[RECORDS TO PROCESS]:

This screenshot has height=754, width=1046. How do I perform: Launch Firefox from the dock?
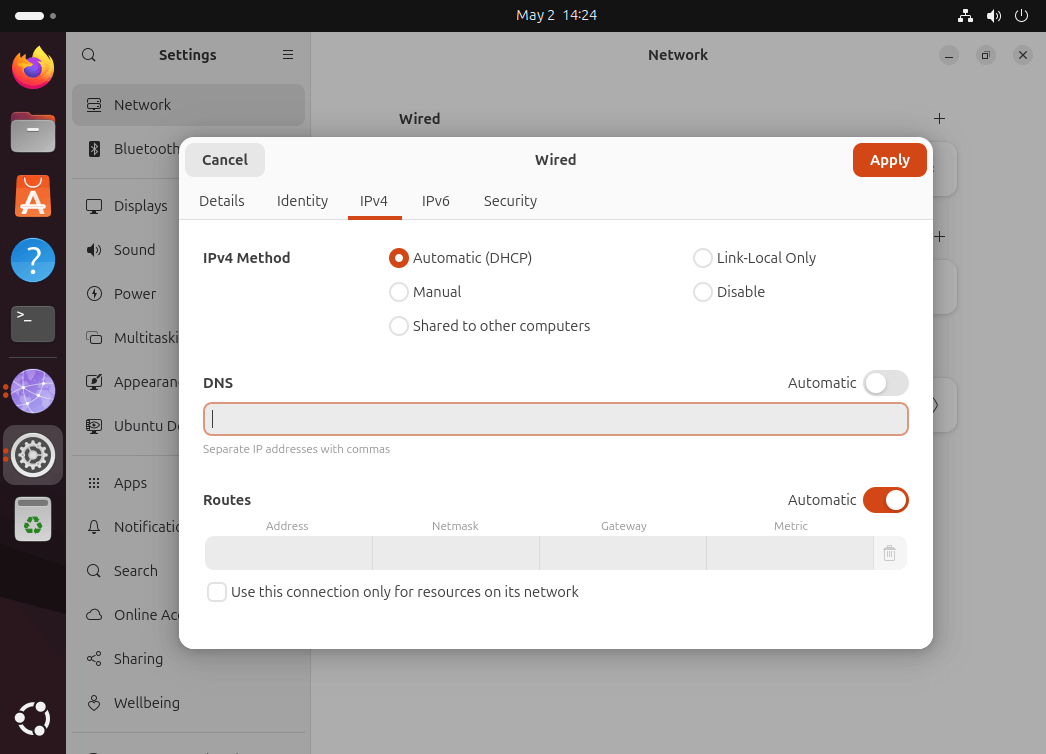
* * *
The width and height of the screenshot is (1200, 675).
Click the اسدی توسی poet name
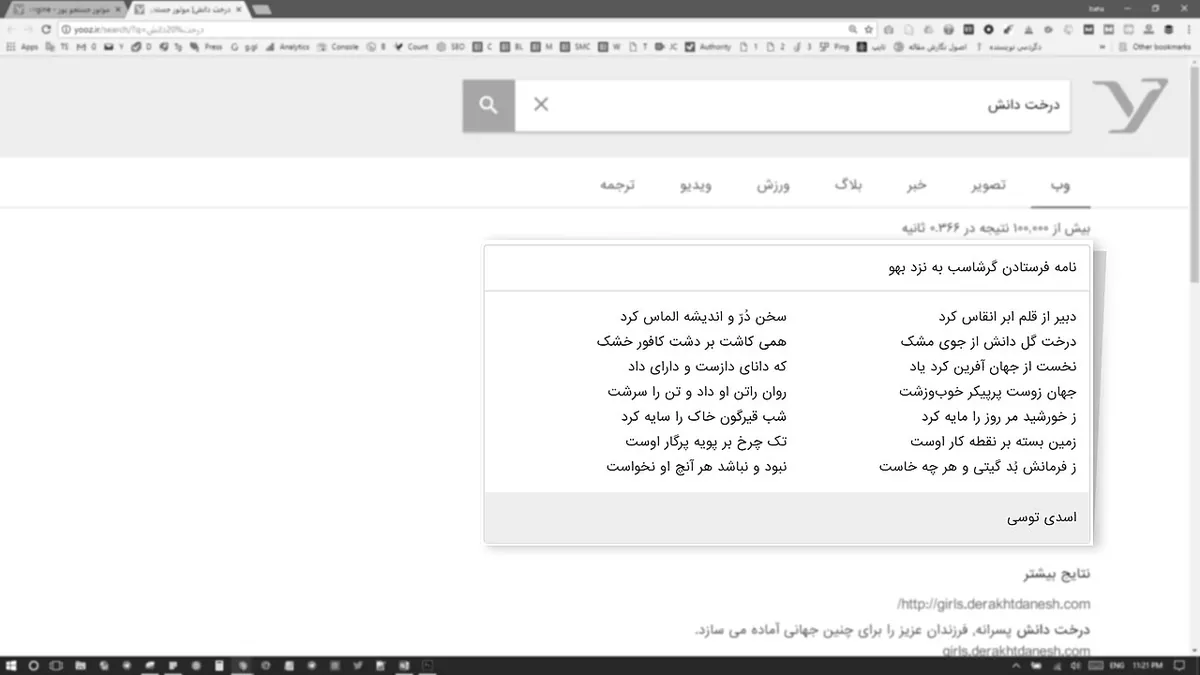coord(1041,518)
...
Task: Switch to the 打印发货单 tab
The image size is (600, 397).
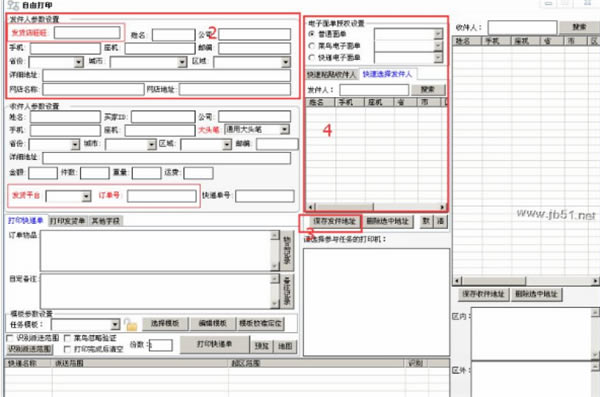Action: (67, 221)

[WHAT YOU SHOULD DO]:
Look through the material above and work out how many of its lines contain "height". State the number only.

[ANSWER BELOW]:
2